(Records shown)
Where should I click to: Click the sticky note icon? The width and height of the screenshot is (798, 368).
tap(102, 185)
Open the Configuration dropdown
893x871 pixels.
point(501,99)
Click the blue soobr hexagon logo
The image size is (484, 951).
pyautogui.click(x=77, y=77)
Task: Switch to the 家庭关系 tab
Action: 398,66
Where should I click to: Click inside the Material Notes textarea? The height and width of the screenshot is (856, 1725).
(End Records shown)
### Problem details
What's required is that all of the material be returned exactly.

### Final answer
Where should I click to: Click the sticky note icon? The width and height of the screenshot is (798, 368).
tap(102, 185)
Open the Configuration dropdown
893x871 pixels.
point(501,99)
Click the blue soobr hexagon logo
The image size is (484, 951).
pyautogui.click(x=77, y=77)
Task: Switch to the 家庭关系 tab
Action: 398,66
Where should I click to: Click inside the Material Notes textarea? The height and width of the screenshot is (856, 1725).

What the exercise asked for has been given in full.